== Excerto do documento

Não nos queremos
alongar em demasia sobre este álbum, que se carrega com o peso doloroso de
tristeza e, admitamo-lo, alguma decepção. Preferimos manter o silêncio quando
tal acontece, mas Fred merece uma atenção sem limites, desgovernada, passional.
Afinal, este álbum é a pedra tumular, o selo, “la boucle” de uma das mais
feéricas e influentes séries da vida da banda desenhada [que caminho haveria para Mathieu, por exemplo?].
Marie-Ange Guillaume,
na sua nota de leitura que abre o livro, quer aproximar uma das invenções de
Fred, um barco que anda a rum, e agora a “locomotiva à pata”, com o poético
barco ébrio de Rimbaud. Todavia, estamos longe do rasgado e libérrimo aventurar
pelas paisagens inóspitas mas recompensadoras da imaginação selvagem, ou do
acto poético sem rede, já trilhados por Fred e as suas personagens. Estamos
longe desses caminhos trilhados. A invenção poética, figurativa, as loucuras de
composição, a lógica sublime e subtil da falta da lógica... parece ter
diminuído de ímpeto, de febril energia e de fulgurante presença até uma quase
imóvel sombra de si mesmo. Como se o acto criativo visse já a fímbria da sua
aniquilação e se aproximasse dela relutante e não heroicamente. Penetrar no
biografismo é um pecado crítico, mas a sua consideração, e até mesmo aquilo que
é matéria da obra de outros (veja-se Desoeuvré,
de Trondheim) cria o contexto pós-depressão que fez Fred regressar à sua série,
ao último livro cujas primeiras páginas já havia criado há muito, e que agora
resolveu terminar, mas criando no interior desta nova diegese uma espécie de
“buraco negro”, de “buraco de Einstein-Penrose” que faz levar o término das
viagens rocambolescas de Philémon à sua primeira aventura. Daí que a expressão
“la boucle est bouclé”, na continuidade do interesse pelo autor em expressões
feitas que se desmontam pela sua literalidade total, encontraria aqui uma
aplicabilidade absoluta.

====

▶ **Trabalho pedido**
Prossiga o texto sobre o álbum de Fred a partir da última frase apresentada. A listagem não tem qualquer relação com o texto sobre o álbum de Fred.

== Bloco de dados

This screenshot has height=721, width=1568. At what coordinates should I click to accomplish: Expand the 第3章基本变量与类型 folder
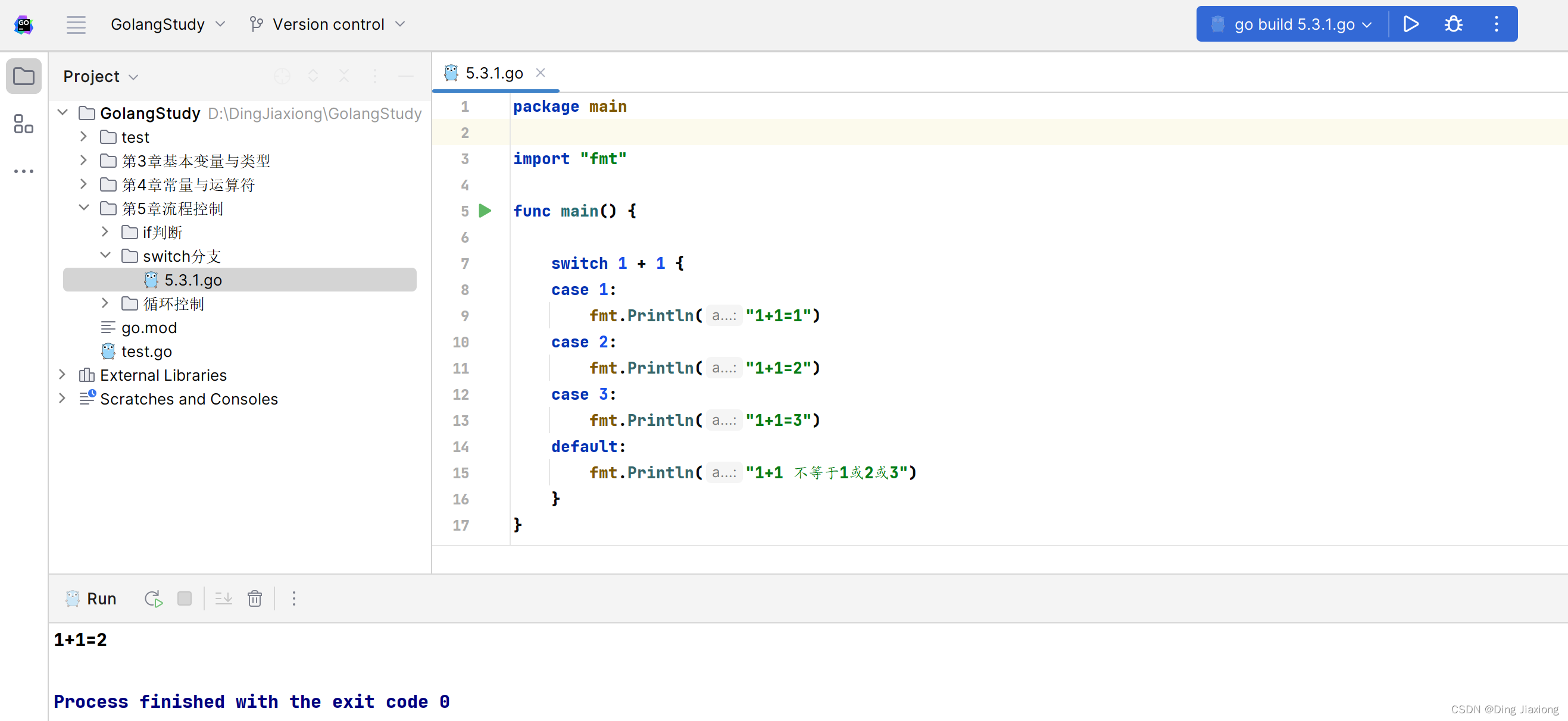click(x=84, y=161)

====

▶ **Resultado do exercício**
Comovedor, é-o, de um
modo que Fred sabe como bem moldar. Mas onde antes sentíamos atravessar
paisagens cruéis mas ao mesmo tempo tocantes, profundas, e tão humanas que nos
torturava o seu grau de verdade, aqui temos antes uma melancolia de cansaço, de
admissão de falta de energia, de compreensão fatalista, e até mesmo de alguma
amargura. O objecto central de atenção, a locomotiva a patas, movida a fumos
subtis de imaginação, que mudam de cor conforme o ânimo, não é mais do que uma
triste e quase patética imagem do papel do autor, e muitas das frases ditas nos
diálogos entre o condutor da locomotiva e Philémon, e o seu companheiro Barthélémy,
e outros, são uma estratégia demasiado clara de tecer comentários com recados à
realidade externa do texto.
Recordemo-nos que a propósito da biografia do autor, faláramos da concepção tridimensional da banda
desenhada pela parte de Fred, particularmente dada a um consistente ainda que
mutante corpo na saga de Philémon. Já
nesse projecto editorial se davam sinais do então próximo livro da série, que
apenas se confirmaria como último quando foi lançado, e cuja irrevogabilidade
(verdadeira) seria selada com a morte de Fred. Não somos os únicos a dizê-lo, e
é difícil de não o dizer: este livro é o testamento de Fred. Por três ordens de
razão. A primeira é a mais superficial, porque pela força das circunstâncias e
banal na sua existência na finíssima película de azeite sobre água de uma vida
que chegou ao fim. Último livro, última obra, últimas imagens e palavras,
imediatamente os abutres da interpretação lacram-nas sob o signo da morte,
procurando ver nas suas sombras o contorno da morte vindoura. A segunda deve-se
às frases que pontuam os diálogos das personagens e que, as mais das vezes,
parecem servir de fórmulas pensadas para o exterior, para o círculo da criação,
não apenas da banda desenhada, mas em relação a todo o acto criativo, artístico…
A terceira relaciona-se com o carácter circular do livro.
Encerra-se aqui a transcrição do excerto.